• **Dataset entries**
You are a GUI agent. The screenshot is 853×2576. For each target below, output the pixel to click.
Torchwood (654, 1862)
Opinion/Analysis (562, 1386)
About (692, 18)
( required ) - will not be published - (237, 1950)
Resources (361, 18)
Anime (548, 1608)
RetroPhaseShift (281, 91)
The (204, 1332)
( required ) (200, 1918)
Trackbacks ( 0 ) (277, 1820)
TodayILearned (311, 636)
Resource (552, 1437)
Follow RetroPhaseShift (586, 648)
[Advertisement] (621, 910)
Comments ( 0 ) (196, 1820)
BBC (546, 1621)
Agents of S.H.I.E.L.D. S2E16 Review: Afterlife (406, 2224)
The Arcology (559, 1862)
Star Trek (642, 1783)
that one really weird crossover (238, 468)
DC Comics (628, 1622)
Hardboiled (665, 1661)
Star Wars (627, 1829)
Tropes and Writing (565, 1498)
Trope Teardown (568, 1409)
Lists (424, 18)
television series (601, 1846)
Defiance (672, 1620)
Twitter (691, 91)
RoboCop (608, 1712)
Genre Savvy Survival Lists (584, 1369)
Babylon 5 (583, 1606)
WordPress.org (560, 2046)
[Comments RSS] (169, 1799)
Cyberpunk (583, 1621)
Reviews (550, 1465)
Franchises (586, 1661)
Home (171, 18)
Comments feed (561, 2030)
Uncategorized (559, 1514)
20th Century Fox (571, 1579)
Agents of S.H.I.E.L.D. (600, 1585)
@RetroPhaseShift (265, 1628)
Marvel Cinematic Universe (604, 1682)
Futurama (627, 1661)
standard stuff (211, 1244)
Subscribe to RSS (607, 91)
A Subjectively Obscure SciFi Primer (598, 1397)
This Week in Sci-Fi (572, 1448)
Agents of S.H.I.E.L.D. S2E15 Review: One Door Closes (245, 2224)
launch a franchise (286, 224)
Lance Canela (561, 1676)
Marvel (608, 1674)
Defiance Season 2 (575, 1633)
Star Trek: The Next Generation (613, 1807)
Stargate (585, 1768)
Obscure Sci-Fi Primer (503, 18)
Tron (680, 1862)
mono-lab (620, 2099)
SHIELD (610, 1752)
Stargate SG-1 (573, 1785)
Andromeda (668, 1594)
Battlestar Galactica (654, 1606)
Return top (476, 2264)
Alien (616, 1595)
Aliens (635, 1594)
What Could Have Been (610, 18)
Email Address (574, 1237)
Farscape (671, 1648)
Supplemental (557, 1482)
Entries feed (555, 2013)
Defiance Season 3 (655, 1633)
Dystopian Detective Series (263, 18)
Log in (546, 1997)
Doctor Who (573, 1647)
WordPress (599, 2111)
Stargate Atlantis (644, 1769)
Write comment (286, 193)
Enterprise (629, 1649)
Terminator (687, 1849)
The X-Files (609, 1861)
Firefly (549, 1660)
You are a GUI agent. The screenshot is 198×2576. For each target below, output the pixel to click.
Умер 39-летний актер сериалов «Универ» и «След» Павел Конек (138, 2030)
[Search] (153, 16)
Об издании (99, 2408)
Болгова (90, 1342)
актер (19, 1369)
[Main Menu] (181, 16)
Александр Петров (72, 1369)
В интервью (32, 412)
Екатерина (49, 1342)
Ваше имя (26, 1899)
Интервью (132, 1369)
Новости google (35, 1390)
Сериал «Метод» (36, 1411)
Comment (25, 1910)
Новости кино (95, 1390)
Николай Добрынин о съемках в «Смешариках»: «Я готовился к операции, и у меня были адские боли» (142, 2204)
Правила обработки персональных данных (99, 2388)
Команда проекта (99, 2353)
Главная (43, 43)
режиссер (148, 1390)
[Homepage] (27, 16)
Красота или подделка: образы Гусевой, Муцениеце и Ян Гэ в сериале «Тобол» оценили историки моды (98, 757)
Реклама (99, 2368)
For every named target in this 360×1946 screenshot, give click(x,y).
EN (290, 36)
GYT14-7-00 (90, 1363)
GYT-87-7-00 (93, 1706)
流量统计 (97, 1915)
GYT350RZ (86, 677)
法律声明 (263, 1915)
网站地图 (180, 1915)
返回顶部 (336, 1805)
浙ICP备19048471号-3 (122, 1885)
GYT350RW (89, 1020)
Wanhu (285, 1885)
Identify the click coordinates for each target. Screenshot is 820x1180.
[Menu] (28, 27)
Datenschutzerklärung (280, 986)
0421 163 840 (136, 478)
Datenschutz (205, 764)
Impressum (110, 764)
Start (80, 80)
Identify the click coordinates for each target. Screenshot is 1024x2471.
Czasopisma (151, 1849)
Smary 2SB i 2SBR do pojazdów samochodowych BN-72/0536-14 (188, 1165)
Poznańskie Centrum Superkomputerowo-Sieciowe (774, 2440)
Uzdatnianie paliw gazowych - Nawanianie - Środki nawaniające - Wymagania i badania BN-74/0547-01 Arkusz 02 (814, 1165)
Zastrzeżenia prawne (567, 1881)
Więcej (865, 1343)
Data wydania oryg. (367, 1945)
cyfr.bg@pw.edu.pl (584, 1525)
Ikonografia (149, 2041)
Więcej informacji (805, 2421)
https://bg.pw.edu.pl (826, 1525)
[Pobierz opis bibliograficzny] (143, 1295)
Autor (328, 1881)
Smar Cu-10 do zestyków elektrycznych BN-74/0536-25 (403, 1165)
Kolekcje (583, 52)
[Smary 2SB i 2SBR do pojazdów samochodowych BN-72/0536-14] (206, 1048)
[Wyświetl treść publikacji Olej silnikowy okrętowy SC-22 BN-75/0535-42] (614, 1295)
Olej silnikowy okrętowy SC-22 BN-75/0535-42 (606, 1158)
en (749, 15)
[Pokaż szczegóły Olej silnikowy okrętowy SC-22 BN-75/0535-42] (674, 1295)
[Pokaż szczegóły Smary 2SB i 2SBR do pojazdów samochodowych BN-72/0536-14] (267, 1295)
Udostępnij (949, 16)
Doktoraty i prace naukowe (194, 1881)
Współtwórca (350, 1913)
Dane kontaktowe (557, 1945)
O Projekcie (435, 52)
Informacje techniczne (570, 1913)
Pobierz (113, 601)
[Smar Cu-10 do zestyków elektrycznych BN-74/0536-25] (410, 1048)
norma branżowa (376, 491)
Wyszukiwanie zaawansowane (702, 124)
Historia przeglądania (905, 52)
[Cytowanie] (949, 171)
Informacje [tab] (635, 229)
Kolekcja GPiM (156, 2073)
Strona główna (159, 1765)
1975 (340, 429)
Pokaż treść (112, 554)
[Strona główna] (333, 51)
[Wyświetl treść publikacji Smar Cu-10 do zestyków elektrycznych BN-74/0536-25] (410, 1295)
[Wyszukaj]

• **Task details**
Every entry above needs to be copied exactly.

• **Result for this exercise**
You are a GUI agent. The screenshot is 853×2576. For each target below, output the pixel to click.
Torchwood (654, 1862)
Opinion/Analysis (562, 1386)
About (692, 18)
( required ) - will not be published - (237, 1950)
Resources (361, 18)
Anime (548, 1608)
RetroPhaseShift (281, 91)
The (204, 1332)
( required ) (200, 1918)
Trackbacks ( 0 ) (277, 1820)
TodayILearned (311, 636)
Resource (552, 1437)
Follow RetroPhaseShift (586, 648)
[Advertisement] (621, 910)
Comments ( 0 ) (196, 1820)
BBC (546, 1621)
Agents of S.H.I.E.L.D. S2E16 Review: Afterlife (406, 2224)
The Arcology (559, 1862)
Star Trek (642, 1783)
that one really weird crossover (238, 468)
DC Comics (628, 1622)
Hardboiled (665, 1661)
Star Wars (627, 1829)
Tropes and Writing (565, 1498)
Trope Teardown (568, 1409)
Lists (424, 18)
television series (601, 1846)
Defiance (672, 1620)
Twitter (691, 91)
RoboCop (608, 1712)
Genre Savvy Survival Lists (584, 1369)
Babylon 5 (583, 1606)
WordPress.org (560, 2046)
[Comments RSS] (169, 1799)
Cyberpunk (583, 1621)
Reviews (550, 1465)
Franchises (586, 1661)
Home (171, 18)
Comments feed (561, 2030)
Uncategorized (559, 1514)
20th Century Fox (571, 1579)
Agents of S.H.I.E.L.D. (600, 1585)
@RetroPhaseShift (265, 1628)
Marvel Cinematic Universe (604, 1682)
Futurama (627, 1661)
standard stuff (211, 1244)
Subscribe to RSS (607, 91)
A Subjectively Obscure SciFi Primer (598, 1397)
This Week in Sci-Fi (572, 1448)
Agents of S.H.I.E.L.D. S2E15 Review: One Door Closes (245, 2224)
launch a franchise (286, 224)
Lance Canela (561, 1676)
Marvel (608, 1674)
Defiance Season 2 (575, 1633)
Star Trek: The Next Generation (613, 1807)
Stargate (585, 1768)
Obscure Sci-Fi Primer (503, 18)
Tron (680, 1862)
mono-lab (620, 2099)
SHIELD (610, 1752)
Stargate SG-1 (573, 1785)
Andromeda (668, 1594)
Battlestar Galactica (654, 1606)
Return top (476, 2264)
Alien (616, 1595)
Aliens (635, 1594)
What Could Have Been (610, 18)
Email Address (574, 1237)
Farscape (671, 1648)
Supplemental (557, 1482)
Entries feed (555, 2013)
Defiance Season 3 (655, 1633)
Dystopian Detective Series (263, 18)
Log in (546, 1997)
Doctor Who (573, 1647)
WordPress (599, 2111)
Stargate Atlantis (644, 1769)
Write comment (286, 193)
Enterprise (629, 1649)
Terminator (687, 1849)
The X-Files (609, 1861)
Firefly (549, 1660)
You are a GUI agent. The screenshot is 198×2576. For each target below, output the pixel to click.
Умер 39-летний актер сериалов «Универ» и «След» Павел Конек (138, 2030)
[Search] (153, 16)
Об издании (99, 2408)
Болгова (90, 1342)
актер (19, 1369)
[Main Menu] (181, 16)
Александр Петров (72, 1369)
В интервью (32, 412)
Екатерина (49, 1342)
Ваше имя (26, 1899)
Интервью (132, 1369)
Новости google (35, 1390)
Сериал «Метод» (36, 1411)
Comment (25, 1910)
Новости кино (95, 1390)
Николай Добрынин о съемках в «Смешариках»: «Я готовился к операции, и у меня были адские боли» (142, 2204)
Правила обработки персональных данных (99, 2388)
Команда проекта (99, 2353)
Главная (43, 43)
режиссер (148, 1390)
[Homepage] (27, 16)
Красота или подделка: образы Гусевой, Муцениеце и Ян Гэ в сериале «Тобол» оценили историки моды (98, 757)
Реклама (99, 2368)
For every named target in this 360×1946 screenshot, give click(x,y).
EN (290, 36)
GYT14-7-00 (90, 1363)
GYT-87-7-00 (93, 1706)
流量统计 (97, 1915)
GYT350RZ (86, 677)
法律声明 (263, 1915)
网站地图 (180, 1915)
返回顶部 (336, 1805)
浙ICP备19048471号-3 (122, 1885)
GYT350RW (89, 1020)
Wanhu (285, 1885)
Identify the click coordinates for each target. Screenshot is 820x1180.
[Menu] (28, 27)
Datenschutzerklärung (280, 986)
0421 163 840 (136, 478)
Datenschutz (205, 764)
Impressum (110, 764)
Start (80, 80)
Identify the click coordinates for each target. Screenshot is 1024x2471.
Czasopisma (151, 1849)
Smary 2SB i 2SBR do pojazdów samochodowych BN-72/0536-14 (188, 1165)
Poznańskie Centrum Superkomputerowo-Sieciowe (774, 2440)
Uzdatnianie paliw gazowych - Nawanianie - Środki nawaniające - Wymagania i badania BN-74/0547-01 Arkusz 02 (814, 1165)
Zastrzeżenia prawne (567, 1881)
Więcej (865, 1343)
Data wydania oryg. (367, 1945)
cyfr.bg@pw.edu.pl (584, 1525)
Ikonografia (149, 2041)
Więcej informacji (805, 2421)
https://bg.pw.edu.pl (826, 1525)
[Pobierz opis bibliograficzny] (143, 1295)
Autor (328, 1881)
Smar Cu-10 do zestyków elektrycznych BN-74/0536-25 (403, 1165)
Kolekcje (583, 52)
[Smary 2SB i 2SBR do pojazdów samochodowych BN-72/0536-14] (206, 1048)
[Wyświetl treść publikacji Olej silnikowy okrętowy SC-22 BN-75/0535-42] (614, 1295)
Olej silnikowy okrętowy SC-22 BN-75/0535-42 (606, 1158)
en (749, 15)
[Pokaż szczegóły Olej silnikowy okrętowy SC-22 BN-75/0535-42] (674, 1295)
[Pokaż szczegóły Smary 2SB i 2SBR do pojazdów samochodowych BN-72/0536-14] (267, 1295)
Udostępnij (949, 16)
Doktoraty i prace naukowe (194, 1881)
Współtwórca (350, 1913)
Dane kontaktowe (557, 1945)
O Projekcie (435, 52)
Informacje techniczne (570, 1913)
Pobierz (113, 601)
[Smar Cu-10 do zestyków elektrycznych BN-74/0536-25] (410, 1048)
norma branżowa (376, 491)
Wyszukiwanie zaawansowane (702, 124)
Historia przeglądania (905, 52)
[Cytowanie] (949, 171)
Informacje [tab] (635, 229)
Kolekcja GPiM (156, 2073)
Strona główna (159, 1765)
1975 (340, 429)
Pokaż treść (112, 554)
[Strona główna] (333, 51)
[Wyświetl treść publikacji Smar Cu-10 do zestyków elektrycznych BN-74/0536-25] (410, 1295)
[Wyszukaj]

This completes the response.